* [WHAT IS REQUIRED] From the records below, print exactly the lines starting at the one containing "از کارگاهی کوچک" and ending at the one containing "آموزش ارز دیجیتال در مشهد (442, 2266)", ends included, and nothing else.

* [LISTED ENTRIES]
* * * * * * *
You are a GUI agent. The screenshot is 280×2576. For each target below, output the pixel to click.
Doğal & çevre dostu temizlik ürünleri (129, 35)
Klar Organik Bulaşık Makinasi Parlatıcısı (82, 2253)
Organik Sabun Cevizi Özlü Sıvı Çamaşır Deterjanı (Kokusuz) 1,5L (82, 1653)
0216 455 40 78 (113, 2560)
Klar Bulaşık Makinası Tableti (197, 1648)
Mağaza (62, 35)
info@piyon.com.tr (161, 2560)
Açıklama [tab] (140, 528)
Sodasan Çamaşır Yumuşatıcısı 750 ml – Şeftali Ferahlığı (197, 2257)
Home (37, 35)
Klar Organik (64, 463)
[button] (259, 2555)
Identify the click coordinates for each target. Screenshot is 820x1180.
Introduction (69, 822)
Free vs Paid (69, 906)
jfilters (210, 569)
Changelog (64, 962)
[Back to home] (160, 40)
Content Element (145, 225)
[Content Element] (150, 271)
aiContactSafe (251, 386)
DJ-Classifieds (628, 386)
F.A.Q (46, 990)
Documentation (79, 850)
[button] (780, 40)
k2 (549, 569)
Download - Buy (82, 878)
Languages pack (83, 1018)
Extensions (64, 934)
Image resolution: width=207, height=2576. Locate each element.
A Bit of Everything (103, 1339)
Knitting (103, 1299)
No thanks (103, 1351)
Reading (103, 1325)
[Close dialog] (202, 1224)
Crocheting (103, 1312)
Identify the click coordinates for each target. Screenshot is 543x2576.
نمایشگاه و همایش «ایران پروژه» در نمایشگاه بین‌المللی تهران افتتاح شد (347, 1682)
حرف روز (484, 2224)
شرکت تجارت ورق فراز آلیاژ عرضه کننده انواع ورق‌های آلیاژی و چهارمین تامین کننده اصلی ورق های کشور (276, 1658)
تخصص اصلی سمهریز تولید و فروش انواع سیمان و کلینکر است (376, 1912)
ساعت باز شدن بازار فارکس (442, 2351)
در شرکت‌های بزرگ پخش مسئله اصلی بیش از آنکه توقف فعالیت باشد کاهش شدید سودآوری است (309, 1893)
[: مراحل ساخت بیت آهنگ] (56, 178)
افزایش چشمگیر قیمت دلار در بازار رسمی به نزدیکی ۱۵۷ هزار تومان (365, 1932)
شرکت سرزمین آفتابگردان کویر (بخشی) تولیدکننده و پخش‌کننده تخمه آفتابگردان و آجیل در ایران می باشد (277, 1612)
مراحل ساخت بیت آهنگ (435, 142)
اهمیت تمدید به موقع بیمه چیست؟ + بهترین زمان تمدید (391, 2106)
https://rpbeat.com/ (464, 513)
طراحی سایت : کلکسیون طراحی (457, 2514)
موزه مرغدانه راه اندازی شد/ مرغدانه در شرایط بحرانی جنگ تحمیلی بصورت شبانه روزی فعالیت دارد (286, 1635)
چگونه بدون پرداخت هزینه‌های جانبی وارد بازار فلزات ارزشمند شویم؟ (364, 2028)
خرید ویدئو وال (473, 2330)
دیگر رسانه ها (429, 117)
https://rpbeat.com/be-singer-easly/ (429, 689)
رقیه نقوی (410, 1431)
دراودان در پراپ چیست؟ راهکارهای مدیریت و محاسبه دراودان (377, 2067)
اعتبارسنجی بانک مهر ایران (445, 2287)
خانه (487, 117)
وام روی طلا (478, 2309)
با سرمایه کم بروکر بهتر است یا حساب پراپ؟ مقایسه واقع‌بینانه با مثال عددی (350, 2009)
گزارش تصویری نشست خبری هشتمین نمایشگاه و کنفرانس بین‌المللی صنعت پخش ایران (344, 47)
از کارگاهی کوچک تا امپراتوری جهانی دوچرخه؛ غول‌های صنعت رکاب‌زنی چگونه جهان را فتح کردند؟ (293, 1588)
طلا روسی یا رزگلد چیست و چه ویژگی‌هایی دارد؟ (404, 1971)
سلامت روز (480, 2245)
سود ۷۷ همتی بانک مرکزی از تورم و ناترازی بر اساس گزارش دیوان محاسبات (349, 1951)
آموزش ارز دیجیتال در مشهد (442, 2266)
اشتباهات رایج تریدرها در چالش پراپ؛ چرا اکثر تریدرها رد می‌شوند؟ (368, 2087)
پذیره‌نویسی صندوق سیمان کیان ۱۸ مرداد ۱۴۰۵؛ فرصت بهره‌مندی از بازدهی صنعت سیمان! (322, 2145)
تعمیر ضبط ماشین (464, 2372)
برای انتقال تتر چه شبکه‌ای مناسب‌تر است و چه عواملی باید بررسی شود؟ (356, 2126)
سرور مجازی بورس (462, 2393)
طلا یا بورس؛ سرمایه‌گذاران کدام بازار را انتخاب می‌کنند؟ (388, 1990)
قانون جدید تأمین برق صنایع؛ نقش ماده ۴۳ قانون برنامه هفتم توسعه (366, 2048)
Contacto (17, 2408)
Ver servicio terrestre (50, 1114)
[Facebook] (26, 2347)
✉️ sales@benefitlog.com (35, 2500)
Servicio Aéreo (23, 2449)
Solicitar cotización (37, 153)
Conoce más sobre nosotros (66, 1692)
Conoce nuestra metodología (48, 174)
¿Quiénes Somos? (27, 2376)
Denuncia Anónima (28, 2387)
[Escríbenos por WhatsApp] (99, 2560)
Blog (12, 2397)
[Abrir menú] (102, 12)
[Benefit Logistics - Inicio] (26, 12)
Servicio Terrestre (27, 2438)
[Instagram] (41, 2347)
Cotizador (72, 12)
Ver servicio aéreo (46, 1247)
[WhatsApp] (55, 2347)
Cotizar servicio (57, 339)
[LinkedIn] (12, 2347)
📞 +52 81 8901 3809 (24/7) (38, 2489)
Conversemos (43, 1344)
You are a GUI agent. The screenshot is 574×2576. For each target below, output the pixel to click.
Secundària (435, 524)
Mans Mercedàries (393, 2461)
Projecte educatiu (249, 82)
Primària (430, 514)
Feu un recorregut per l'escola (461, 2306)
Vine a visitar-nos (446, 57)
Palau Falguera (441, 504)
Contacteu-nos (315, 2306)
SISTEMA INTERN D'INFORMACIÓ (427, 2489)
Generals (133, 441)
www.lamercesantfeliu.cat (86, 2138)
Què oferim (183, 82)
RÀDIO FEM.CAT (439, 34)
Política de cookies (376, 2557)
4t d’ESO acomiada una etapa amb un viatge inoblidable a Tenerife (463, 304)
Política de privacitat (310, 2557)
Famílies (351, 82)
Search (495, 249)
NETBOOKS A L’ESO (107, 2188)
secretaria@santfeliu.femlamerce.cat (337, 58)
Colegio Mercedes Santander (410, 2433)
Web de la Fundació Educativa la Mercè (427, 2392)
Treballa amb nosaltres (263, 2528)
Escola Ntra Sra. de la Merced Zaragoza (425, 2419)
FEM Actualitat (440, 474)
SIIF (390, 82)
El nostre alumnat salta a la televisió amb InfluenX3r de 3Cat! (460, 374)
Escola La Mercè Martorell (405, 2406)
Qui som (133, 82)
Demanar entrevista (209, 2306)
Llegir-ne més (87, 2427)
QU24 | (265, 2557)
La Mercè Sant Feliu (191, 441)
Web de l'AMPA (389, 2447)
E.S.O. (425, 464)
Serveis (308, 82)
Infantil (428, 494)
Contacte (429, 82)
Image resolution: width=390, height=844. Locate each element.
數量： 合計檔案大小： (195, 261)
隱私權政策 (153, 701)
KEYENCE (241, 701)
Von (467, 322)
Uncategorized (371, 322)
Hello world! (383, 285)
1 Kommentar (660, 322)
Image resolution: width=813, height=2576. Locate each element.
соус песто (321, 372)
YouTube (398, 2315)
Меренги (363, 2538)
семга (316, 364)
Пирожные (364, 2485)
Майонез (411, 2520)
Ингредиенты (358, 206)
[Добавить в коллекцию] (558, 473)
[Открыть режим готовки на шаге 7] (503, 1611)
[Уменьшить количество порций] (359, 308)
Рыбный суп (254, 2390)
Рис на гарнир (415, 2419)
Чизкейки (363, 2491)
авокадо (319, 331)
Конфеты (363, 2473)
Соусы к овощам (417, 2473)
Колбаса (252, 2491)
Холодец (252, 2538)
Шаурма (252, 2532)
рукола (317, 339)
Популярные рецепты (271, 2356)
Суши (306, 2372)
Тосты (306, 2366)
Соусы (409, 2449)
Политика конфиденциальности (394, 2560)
* * * * * * *
* [TASK RESPONSE]
از کارگاهی کوچک تا امپراتوری جهانی دوچرخه؛ غول‌های صنعت رکاب‌زنی چگونه جهان را فتح کردند؟ (293, 1588)
طلا روسی یا رزگلد چیست و چه ویژگی‌هایی دارد؟ (404, 1971)
سلامت روز (480, 2245)
سود ۷۷ همتی بانک مرکزی از تورم و ناترازی بر اساس گزارش دیوان محاسبات (349, 1951)
آموزش ارز دیجیتال در مشهد (442, 2266)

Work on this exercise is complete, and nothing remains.